Charleson was asked if she was trying to address any specific social issues through her story.

“I was thinking of two very concrete things as I wrote the novel,” she wrote. “One, I wanted to tell a positive story about ‘ordinary’ daily life as it is lived by the people who have known this area as home for countless generations here on the West Coast.

“The other was to show the enduring strength and central importance of family. I do not specifically name Nuu-chah-nulth or any First Nation (other than the fictional Kitsum First Nation) in the novel, but I think that anyone who reads it will easily be able to recognize Nuu-chah-nulth attitudes, perspectives, and ways of doing things in the community and family.”

Charleson said she first turned her hand at novel-writing about a dozen years ago.

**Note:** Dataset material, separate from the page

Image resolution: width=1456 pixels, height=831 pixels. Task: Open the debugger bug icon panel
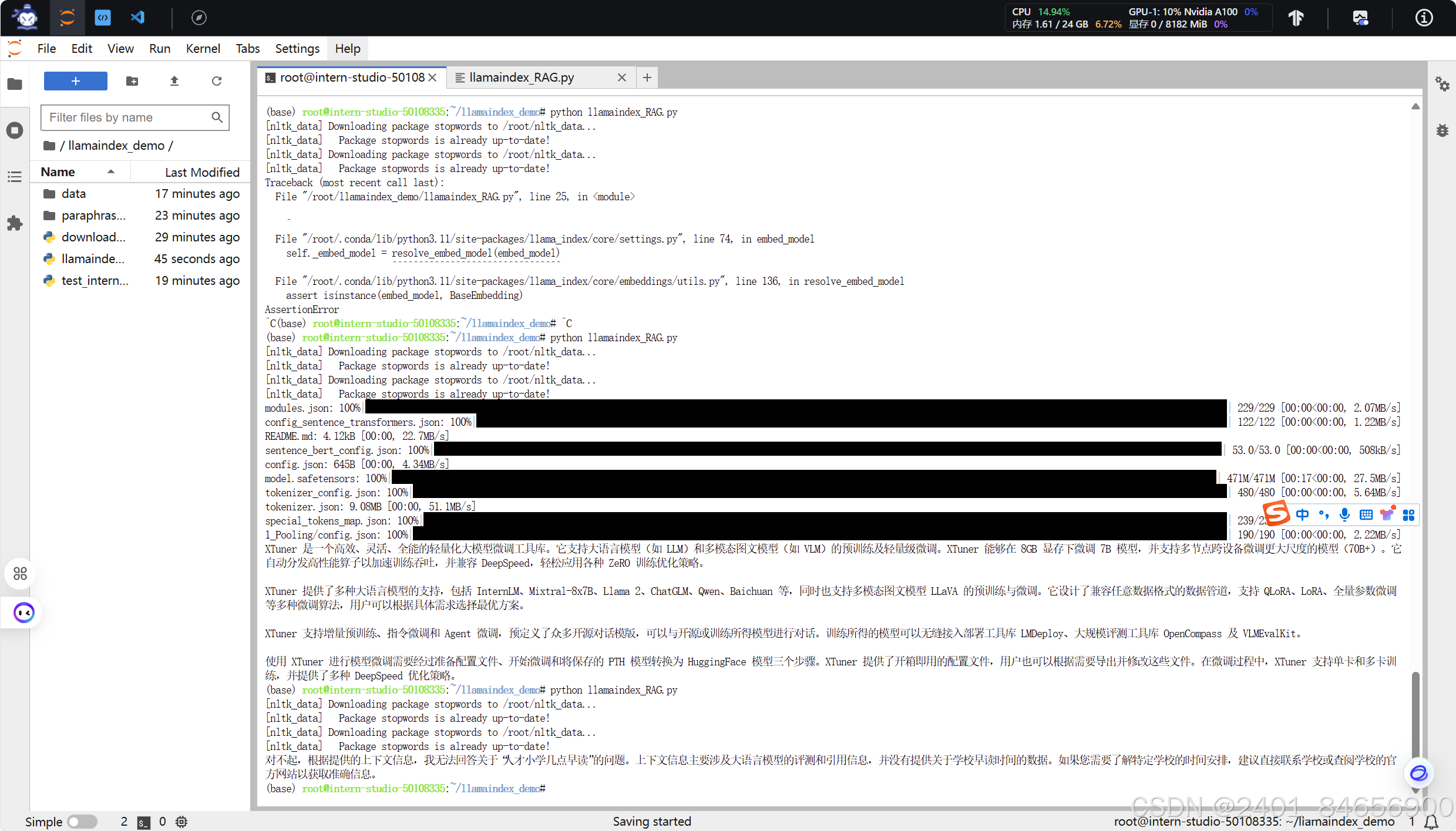coord(1442,130)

“I wrote perhaps a hundred pages and my story ran out of steam. It sat in a drawer in Hot Springs Cove for a few years, while my husband and I began to live at Ayyi’saqh in Hesquiaht Harbour year round.”

But, walking down the beach one day, Charleson’s mind turned back to that “part of a novel sitting in a drawer.” While the broad plot outline worked, the budding novelist realized the problem was technical: point-of-view.

“The person I was using to narrate the story could not possibly know of all the events and feelings, etc, around what was described,” she realized. “Different people knew different things about this story. I needed to find a way to include their voices.”

Charleson made the decision to use three different narrators, and she began the process of writing, editing and re-writing.

“From that walk on the beach to the draft I initially submitted to publishers was about three years.”

For any first-time author, the submission process is long and frustrating. Most publishers demand to be the sole recipients, and they can take months to make a decision. After three or four such submissions, Charleson decided to take her chances and make multiple submissions.

“Karen Haughian at Signature Editions was the first publisher to approach me with a thoughtful analysis of what I had written in Through Different Eyes, and with her ideas about how I could make it a better novel,” Charleson wrote.

While Signature Editions had accepted the book, it would be another two years, a complete re-write and six months working with an editor, poet Garry Thomas Morse, before the manuscript was ready for press.

“Garry and I were able to go over every word of Through Different Eyes. I learned a lot!”

The book launch takes place from 3 to 4 p.m. at Tofino Sea Kayaking, 320 Main St., Tofino. Charleson said Signature Editions is now distributing Through Different Eyes to stores and markets, and she has begun promoting it through social media.

Through Different Eyes is available at local bookstores (in Tofino, books are available from Tofino Sea Kayaking, Tree House Gift Company and Mermaid Tales Bookstore) or can be ordered from Amazon.ca or Chapters/Indigo.  For a short description and excerpt, log onto the Signature Editions website at: www.signature-editions.com.